Even on the ground the dragon still has the surprise element, a tail that isn’t just for wagging around, stirring up dust motes. A quick flick of the dragon’s tail and the werewolves will be scattered, wounded and lost. Just think of how much damage a dragon’s tail can really do to those bodies armoured in mere fur.

 

Dragon wisdom is well known. While werewolves are out hunting for small forest creatures dragons are building hoards of treasure, including books of great knowledge. Yes, dragons hunt too. But, dragons don’t settle for small animals which are only small meals. A dragon picks up something to make a real meal, like a werewolf, for instance. Saves time for more reading rather than all that time hunting for silly little rabbits, mice and such.

Dragons can be all sizes, massively Godzilla-like or cosy and petite, perfect for perching on shoulders and whispering advice into all the right ears. We do have a lot of knowledge. Unlike werewolves we spend our immortal time in the quest for knowledge, to gain intelligence and inspiration for ourselves and others. Dragons are very helpful, or at least as helpful as we want to be at any given time.

Don’t think dragons are too egotistical. Dragons are proud but reasonable and well mannered too. Don’t assume the werewolf thing has not been researched. The werewolves in Kelley Armstrong’s books have done a lot to make them look good, clever even. Rachel Vincent’s werecats have been a popular choice. Likely because dragons have more in common with cats than dogs. Dogs just aren’t as clever, nimble and mysterious as dragons and cats.

Do werewolves have anything like DragonCon? A convention for dragon lovers/ fans.

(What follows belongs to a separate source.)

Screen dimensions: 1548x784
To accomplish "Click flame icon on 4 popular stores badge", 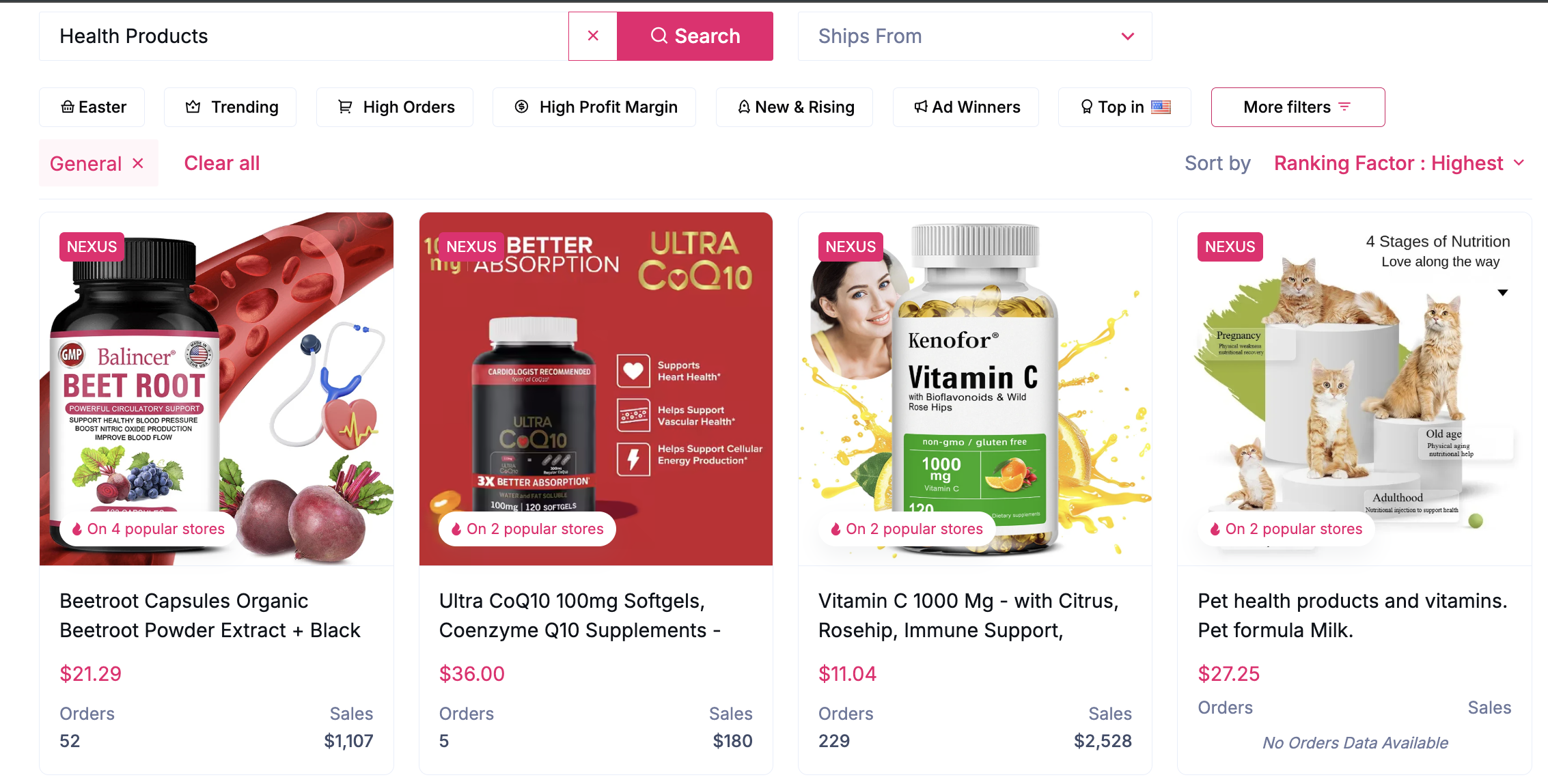I will (77, 529).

Dragons like reading the Dragon Septs series by Katie MacAlisterGena Showalter has the Atlantis series featuring dragon warriors. There are the Black Dragon Brotherhood books by J.R. Ward, though only one of the men turns into a dragon, during battle. Still, the books are an example of the impact dragons have on human culture, the admiration and esteem given to dragons.  It’s one thing to be feared throughout history but quite another to be feared and admired! Don’t forget the favourite of many, the Dragon Riders of Pern by Anne McCaffrey, not new but worth finding. Other notables include Tanith Lee, Mercedes LackeyPatricia C. Wrede, Robin McKinley and Stephanie Rowe (her Immortally Sexy series which sadly seems to be at an end).

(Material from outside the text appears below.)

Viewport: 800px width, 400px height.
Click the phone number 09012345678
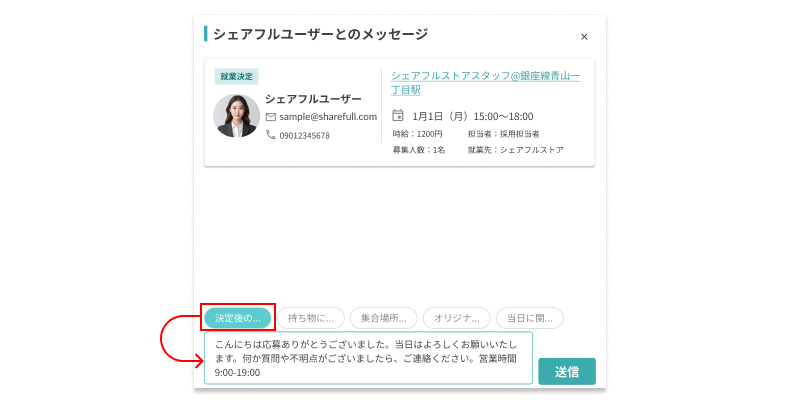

Then there are paranormal writers (Michelle Rowen, Lynsay Sands and Kerrelyn Sparks) who should be writing about dragons, but have not yet. Why not?

Before I end this Undeath Match post I must admit I am biased to the side of the dragons. I was born in the Year of the Dragon. So many great and wonderful people were. Dragons are the only mystical animal in the Chinese zodiac. I think they gives us something extra to live up to!